- PROBLEM
Repeat the stretch of entries below from the line with "Instruction: Click the Apply Changes button" through the line with "The height and width of the screenshot is (324, 551).". Include both ends and add nothing.

- Saved entries
▬▬▬▬▬▬
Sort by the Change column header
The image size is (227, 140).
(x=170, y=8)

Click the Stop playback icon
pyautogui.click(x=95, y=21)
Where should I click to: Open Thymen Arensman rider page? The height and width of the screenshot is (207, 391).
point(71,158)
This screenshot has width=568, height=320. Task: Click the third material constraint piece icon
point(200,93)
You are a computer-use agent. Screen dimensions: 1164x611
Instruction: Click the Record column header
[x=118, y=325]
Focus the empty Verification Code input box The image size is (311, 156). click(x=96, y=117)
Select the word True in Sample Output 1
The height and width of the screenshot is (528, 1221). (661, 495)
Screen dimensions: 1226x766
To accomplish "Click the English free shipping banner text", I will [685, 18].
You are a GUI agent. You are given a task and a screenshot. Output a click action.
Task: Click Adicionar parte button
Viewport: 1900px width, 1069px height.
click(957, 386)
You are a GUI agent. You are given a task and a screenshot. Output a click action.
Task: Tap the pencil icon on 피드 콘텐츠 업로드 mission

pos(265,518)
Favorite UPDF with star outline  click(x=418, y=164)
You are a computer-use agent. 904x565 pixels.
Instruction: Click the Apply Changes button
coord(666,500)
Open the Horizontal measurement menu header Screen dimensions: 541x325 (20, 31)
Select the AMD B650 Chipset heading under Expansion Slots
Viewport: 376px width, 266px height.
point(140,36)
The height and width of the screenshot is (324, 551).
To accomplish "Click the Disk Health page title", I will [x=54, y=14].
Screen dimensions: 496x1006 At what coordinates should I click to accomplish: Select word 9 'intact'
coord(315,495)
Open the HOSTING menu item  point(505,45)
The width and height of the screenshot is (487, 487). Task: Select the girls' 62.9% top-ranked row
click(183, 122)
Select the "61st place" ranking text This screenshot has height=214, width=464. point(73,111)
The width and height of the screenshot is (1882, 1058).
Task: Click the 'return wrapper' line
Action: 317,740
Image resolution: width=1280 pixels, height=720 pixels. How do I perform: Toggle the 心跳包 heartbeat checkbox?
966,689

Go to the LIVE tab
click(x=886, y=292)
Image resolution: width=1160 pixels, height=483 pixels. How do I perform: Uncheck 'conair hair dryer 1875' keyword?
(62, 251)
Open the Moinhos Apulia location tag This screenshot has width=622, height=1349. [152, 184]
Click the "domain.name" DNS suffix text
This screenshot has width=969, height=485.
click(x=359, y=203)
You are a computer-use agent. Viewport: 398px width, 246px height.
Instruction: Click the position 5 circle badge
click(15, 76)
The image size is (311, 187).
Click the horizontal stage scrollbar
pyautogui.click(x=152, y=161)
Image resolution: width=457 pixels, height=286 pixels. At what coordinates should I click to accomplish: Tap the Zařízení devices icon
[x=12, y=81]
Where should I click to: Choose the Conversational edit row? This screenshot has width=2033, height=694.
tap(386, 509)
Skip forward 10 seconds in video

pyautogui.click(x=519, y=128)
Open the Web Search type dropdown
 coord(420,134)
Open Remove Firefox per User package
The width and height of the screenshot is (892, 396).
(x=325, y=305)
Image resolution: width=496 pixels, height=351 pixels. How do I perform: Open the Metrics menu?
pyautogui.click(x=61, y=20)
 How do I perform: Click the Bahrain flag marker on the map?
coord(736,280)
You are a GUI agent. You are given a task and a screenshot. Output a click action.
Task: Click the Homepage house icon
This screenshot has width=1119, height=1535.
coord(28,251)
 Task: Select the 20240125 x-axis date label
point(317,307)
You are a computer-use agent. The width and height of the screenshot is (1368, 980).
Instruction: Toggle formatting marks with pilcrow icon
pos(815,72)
▬▬▬▬▬▬
- REPLY TO THE EXERCISE
Instruction: Click the Apply Changes button
coord(666,500)
Open the Horizontal measurement menu header Screen dimensions: 541x325 (20, 31)
Select the AMD B650 Chipset heading under Expansion Slots
Viewport: 376px width, 266px height.
point(140,36)
The height and width of the screenshot is (324, 551).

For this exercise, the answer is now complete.